Leo uses the example of a “client” who is exploring the internet for assistance with a faulty printer and comes across an advertisement that appears to be the website of the original manufacturer to illustrate one type of scam involving technical support.
The victim would notice a toll-free number to call, and when they did, they would end up talking to the con artists. Scammers could take control of his computer remotely and cause him to lose money as a result of unauthorized access to his personal or financial information.
According to the Federal Trade Commission in the United States, a pop-up window could potentially appear on the computer screens of victims, giving the appearance of an error notice from the operating system or antivirus software of the PCs. The pop-up might alert customers to a potential security breach and provide a phone number for them to contact in order to receive fraudulent assistance.
According to the FBI research, con artists may even pretend to be members of the customer care teams of legitimate businesses including banks, utilities, and exchanges for virtual currencies.
Samarth Bansal, a computer programmer and investigative journalist who has reported on the industry of scamming, asserts that “whether we like it or not, scams are an effect of entrepreneurship. Whether we like it or not, scams are an outcome of entrepreneurship.”
Whether it be a love scam, a work scam, or an e-commerce scam, digital technology is the “basic infrastructure” that has enabled scammers to create confidence with their victims before extracting money, he points out. This is true regardless of the type of scam being perpetrated.
He makes the observation that “a lot of technology is getting increasingly frictionless.”
“We’re establishing tools to make it easier for consumers to transact, to provide them a better user experience, but that’s also being exploited by scammers,” said the company. “We’re sorry for the inconvenience.”

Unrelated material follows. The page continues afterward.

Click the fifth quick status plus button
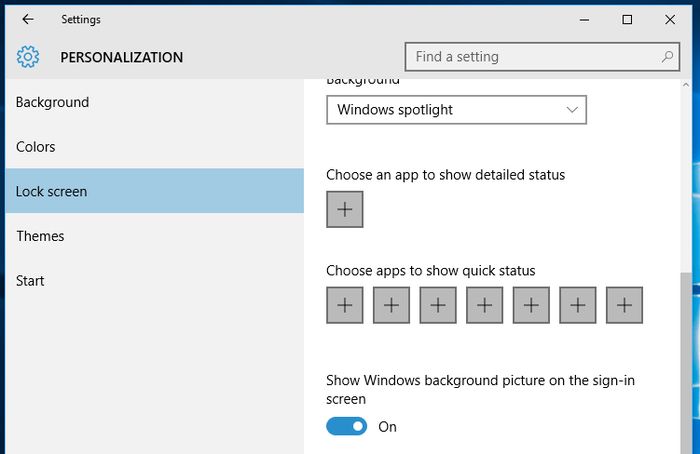The width and height of the screenshot is (700, 454). coord(531,305)
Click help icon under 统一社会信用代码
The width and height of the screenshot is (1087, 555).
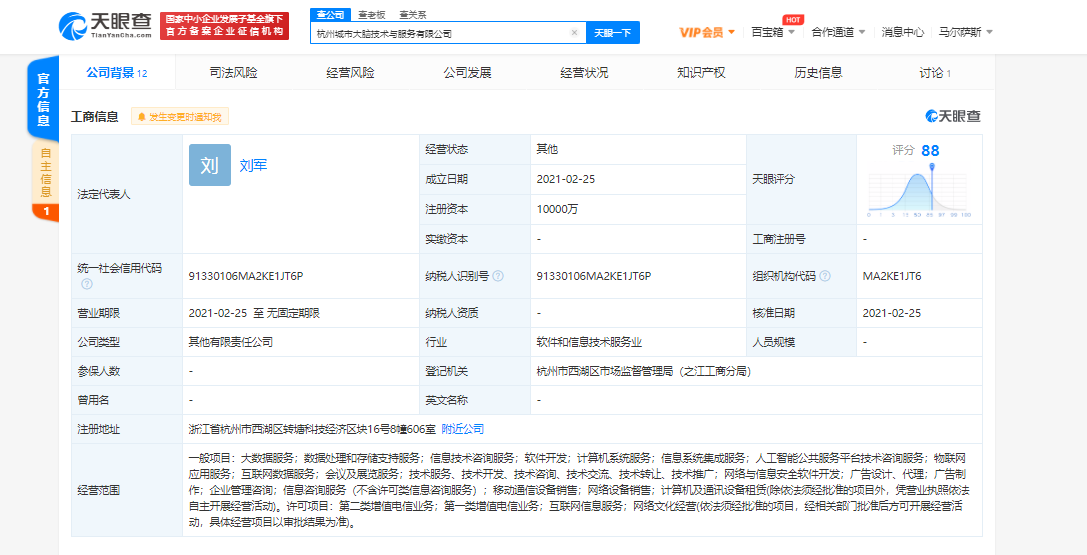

In recent years, there has been a rise in the availability of high-speed mobile internet in India; as a result, con artists have begun to focus their attention on the country’s home market. Because it does not require knowledge of English or even a call-centre set-up, addressing their countrymen is slightly easier than targeting the international market. All that is required is a smartphone in this case.
When he did not get a mobile payment from a customer, Mangal Rathi, the owner of a small upholstery firm, called what turned out to be a fraudulent customer care hotline. As a result, he lost approximately 25,000 rupees, which is equivalent to $430 in modern currency.
When Rathi placed a second call to the con artist, he was supposedly informed that “the police can’t touch him.”
Rathi is inconsolable since the police have informed him that he would never see his money again. “What exactly am I supposed to be doing at this point?”